## Text:
========
The present disclosure relates to a data processing system, a method for managing a processing order of data, and a program.
Japanese Patent No. 7031424 discloses a prior art relating to a system for performing distributed processing of data in a microservice. In this prior art, messages are communicated between a plurality of microservices, the messages received by each microservice are stored in a queue in the order of arrival, and predetermined message processing is performed in the order of storage. Also, in this prior art, a message arriving with a delay is detected by comparing time stamps among a plurality of received messages. When there is a message that arrives with a delay, the message is rolled back to the message processing state before the message that arrives with a delay, and message processing is performed again in the correct order of arrival.
In the prior art described above, even if there is a delay in message arrival, each of the plurality of microservices can process messages in the correct order of arrival. However, in the prior art, a system in which a plurality of microservices are connected in parallel to a sequential microservice that sequentially processes data arranged in time series has not been sufficiently studied.
In addition to Japanese Patent No. 7031424, Japanese Patent No. 7126712 can be exemplified as a document showing the technical level of the technical field related to the present disclosure.
The present disclosure has been made in view of the above problem. It is an object of the present disclosure to maintain time-series order of data input to a sequential microservice in a system in which a plurality of microservices is connected in parallel to the sequential microservice.
To achieve the above object, the present disclosure provides a data processing system. A data processing system according to the present disclosure includes a sequential microservice that sequentially processes data arranged in time series, a plurality of microservices connected in parallel to the sequential microservice, and an order manager. The order manager has a function of managing the processing order in the sequential microservice of data processed in parallel by a plurality of microservices. Specifically, the order manager is configured to repeatedly execute the following first processing, second processing and third processing. The first processing is to pass data corresponding to a minimum time stamp message having the minimum time stamp in a message queue containing a predetermined number of messages consumed from a plurality of microservices to the sequential microservice. The second process is to continue consuming new messages from the plurality of microservices one by one until a message having a timestamp greater than the minimum timestamp message is obtained. The third processing is to add the message having the greater timestamp to the message queue when the message having the greater timestamp is obtained.
The data processing system of the present disclosure may further comprise a message broker and a database. The message broker functions to mediate metadata of messages between the plurality of microservices and the sequence manager, and the database stores a payload corresponding to each message. The order manager may be configured to retrieve from the database a payload corresponding to the metadata consumed from the message broker.
The present disclosure provides a method for achieving the above object. The method of the present disclosure is a method for managing a processing order in a sequential microservice of data processed in parallel in a plurality of microservices, and includes the following three steps that are repeatedly performed. In the first step, data corresponding to a minimum time stamp message having the minimum time stamp in a message queue containing a predetermined number of messages consumed from a plurality of microservices is passed to the sequential microservice. The second step is to continue consuming new messages from the plurality of microservices one by one until a message with a timestamp greater than the minimum timestamp message is obtained. The third step is to add the message with the greater timestamp to the message queue when the message with the greater timestamp is obtained.
========
## Data supplied:

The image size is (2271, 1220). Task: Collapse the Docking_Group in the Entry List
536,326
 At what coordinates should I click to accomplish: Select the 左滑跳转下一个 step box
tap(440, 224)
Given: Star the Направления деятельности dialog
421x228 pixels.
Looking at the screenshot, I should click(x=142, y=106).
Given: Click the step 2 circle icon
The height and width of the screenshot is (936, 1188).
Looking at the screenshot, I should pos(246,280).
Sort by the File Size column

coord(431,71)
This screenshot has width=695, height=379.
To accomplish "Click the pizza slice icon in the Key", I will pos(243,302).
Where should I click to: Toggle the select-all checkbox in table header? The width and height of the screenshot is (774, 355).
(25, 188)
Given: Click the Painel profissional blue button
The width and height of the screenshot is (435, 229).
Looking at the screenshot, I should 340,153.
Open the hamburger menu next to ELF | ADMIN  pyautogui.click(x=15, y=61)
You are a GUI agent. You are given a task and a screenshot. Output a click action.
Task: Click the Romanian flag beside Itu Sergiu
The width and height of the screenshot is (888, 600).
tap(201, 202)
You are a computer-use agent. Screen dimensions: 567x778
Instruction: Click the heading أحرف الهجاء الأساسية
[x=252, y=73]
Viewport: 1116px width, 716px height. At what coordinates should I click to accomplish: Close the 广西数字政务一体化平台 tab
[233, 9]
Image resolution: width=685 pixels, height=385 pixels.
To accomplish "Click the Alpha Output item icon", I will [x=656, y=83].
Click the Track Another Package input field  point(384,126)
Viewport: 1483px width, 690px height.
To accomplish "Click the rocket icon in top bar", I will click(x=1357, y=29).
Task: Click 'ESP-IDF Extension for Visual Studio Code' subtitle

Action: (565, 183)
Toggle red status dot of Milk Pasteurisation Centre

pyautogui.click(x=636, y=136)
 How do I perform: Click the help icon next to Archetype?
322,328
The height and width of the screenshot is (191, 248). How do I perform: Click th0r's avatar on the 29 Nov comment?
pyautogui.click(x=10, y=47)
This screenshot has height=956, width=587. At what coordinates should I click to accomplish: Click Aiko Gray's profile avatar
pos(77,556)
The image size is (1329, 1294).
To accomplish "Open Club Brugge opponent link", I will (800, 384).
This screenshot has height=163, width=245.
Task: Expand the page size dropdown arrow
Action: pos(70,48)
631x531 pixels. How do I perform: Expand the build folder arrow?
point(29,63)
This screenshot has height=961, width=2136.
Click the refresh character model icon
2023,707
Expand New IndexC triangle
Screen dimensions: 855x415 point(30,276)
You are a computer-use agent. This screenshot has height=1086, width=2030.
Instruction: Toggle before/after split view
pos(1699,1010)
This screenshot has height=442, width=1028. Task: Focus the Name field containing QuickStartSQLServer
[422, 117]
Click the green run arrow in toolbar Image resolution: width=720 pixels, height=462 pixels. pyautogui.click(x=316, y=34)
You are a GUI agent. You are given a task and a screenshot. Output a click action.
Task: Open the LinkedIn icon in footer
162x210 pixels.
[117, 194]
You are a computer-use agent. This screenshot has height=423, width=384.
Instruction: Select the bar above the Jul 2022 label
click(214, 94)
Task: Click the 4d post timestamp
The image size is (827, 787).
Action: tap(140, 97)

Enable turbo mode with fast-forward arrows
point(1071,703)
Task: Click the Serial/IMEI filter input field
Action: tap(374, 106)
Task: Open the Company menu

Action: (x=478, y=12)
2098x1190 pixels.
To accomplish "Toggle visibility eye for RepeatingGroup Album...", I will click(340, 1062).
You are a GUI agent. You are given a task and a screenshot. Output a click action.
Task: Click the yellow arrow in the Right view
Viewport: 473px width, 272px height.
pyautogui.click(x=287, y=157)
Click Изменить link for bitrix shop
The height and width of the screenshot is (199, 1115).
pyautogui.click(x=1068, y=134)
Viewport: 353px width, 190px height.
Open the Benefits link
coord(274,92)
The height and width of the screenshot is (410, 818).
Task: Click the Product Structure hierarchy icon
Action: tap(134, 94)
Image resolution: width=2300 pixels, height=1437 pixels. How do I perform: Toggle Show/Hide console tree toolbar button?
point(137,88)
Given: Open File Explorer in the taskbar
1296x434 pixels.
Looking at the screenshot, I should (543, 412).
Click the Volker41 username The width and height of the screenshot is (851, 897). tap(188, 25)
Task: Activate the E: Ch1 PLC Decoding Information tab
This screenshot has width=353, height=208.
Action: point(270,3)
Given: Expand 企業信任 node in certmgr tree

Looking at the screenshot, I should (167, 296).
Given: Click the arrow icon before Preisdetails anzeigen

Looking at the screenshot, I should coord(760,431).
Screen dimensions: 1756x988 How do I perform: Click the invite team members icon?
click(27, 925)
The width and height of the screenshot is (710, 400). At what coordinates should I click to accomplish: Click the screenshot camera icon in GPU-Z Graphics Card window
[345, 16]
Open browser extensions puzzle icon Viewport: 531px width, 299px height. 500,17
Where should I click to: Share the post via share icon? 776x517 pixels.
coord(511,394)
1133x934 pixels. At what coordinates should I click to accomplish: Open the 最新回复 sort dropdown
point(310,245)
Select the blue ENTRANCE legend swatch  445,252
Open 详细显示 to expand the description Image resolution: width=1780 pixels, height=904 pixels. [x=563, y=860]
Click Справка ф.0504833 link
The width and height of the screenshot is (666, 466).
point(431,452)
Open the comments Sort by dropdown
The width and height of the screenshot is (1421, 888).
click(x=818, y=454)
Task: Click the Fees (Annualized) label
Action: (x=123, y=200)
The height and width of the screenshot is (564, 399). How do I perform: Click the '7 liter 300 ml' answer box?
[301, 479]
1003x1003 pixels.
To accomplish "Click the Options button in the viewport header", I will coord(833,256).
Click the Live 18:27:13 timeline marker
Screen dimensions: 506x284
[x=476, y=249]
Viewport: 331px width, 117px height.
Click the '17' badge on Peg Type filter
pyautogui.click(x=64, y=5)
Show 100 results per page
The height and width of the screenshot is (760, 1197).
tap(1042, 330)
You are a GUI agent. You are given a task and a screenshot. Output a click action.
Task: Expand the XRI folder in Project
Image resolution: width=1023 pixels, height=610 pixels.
========
## Work to complete:
1/ Quote the disclosure from "Japanese Patent No. 7031424 discloses" up to and including "again in the correct order of arrival.".
2/ Answer these questions from the disclosure.
(a) Besides Japanese Patent No. 7031424, which patent is named as showing the technical level of the field?
(b) In the prior art, how is a message that arrives with a delay detected?
(c) What does the database store?
Use only the disclosure to answer, not the entries.

## Solutions to each task:
1/
Japanese Patent No. 7031424 discloses a prior art relating to a system for performing distributed processing of data in a microservice. In this prior art, messages are communicated between a plurality of microservices, the messages received by each microservice are stored in a queue in the order of arrival, and predetermined message processing is performed in the order of storage. Also, in this prior art, a message arriving with a delay is detected by comparing time stamps among a plurality of received messages. When there is a message that arrives with a delay, the message is rolled back to the message processing state before the message that arrives with a delay, and message processing is performed again in the correct order of arrival.

2/
(a) Japanese Patent No. 7126712.
(b) By comparing time stamps among a plurality of received messages.
(c) A payload corresponding to each message.